### Your assignment
Write out every line from the listing below where the string "agent" is found.

### Data under study
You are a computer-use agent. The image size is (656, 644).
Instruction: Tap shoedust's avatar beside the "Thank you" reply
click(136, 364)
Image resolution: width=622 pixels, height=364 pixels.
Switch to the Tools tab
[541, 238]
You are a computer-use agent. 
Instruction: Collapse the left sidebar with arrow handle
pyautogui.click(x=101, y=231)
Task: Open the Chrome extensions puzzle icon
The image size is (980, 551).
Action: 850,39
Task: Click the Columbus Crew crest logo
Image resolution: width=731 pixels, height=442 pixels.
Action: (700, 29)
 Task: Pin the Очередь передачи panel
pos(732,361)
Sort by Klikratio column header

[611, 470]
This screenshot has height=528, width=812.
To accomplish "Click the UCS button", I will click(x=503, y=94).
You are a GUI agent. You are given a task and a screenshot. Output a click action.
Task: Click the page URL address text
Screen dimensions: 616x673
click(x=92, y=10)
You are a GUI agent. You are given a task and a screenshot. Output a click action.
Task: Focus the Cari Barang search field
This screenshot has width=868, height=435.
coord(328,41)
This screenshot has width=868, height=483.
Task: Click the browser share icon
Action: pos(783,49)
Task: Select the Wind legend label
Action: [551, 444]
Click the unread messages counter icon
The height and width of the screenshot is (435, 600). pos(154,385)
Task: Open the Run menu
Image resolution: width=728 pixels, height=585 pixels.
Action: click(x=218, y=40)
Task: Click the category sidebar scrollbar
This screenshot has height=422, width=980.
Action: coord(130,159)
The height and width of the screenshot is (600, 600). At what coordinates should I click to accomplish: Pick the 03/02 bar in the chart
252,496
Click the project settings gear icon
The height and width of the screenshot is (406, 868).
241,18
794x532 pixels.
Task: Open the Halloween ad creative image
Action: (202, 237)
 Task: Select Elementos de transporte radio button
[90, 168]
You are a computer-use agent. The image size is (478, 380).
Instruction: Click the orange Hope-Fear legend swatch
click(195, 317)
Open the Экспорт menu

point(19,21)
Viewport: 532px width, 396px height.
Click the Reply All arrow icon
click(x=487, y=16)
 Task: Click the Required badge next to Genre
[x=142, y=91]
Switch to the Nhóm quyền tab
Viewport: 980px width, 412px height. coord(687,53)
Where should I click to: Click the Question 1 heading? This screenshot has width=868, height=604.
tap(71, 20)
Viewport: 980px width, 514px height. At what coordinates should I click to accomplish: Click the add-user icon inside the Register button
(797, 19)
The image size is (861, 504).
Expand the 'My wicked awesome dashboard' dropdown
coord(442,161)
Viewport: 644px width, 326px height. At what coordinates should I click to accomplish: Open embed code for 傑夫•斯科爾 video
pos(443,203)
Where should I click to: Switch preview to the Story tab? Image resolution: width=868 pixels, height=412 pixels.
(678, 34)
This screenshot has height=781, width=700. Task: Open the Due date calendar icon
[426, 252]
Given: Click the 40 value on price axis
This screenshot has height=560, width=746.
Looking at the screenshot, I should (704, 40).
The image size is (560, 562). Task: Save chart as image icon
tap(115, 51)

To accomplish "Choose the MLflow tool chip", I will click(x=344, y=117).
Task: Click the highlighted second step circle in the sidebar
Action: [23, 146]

### Solution for this task
You are a computer-use agent. The image size is (656, 644).
You are a computer-use agent. 
You are a GUI agent. You are given a task and a screenshot. Output a click action.
You are a GUI agent. You are given a task and a screenshot. Output a click action.
You are a computer-use agent. The image size is (478, 380).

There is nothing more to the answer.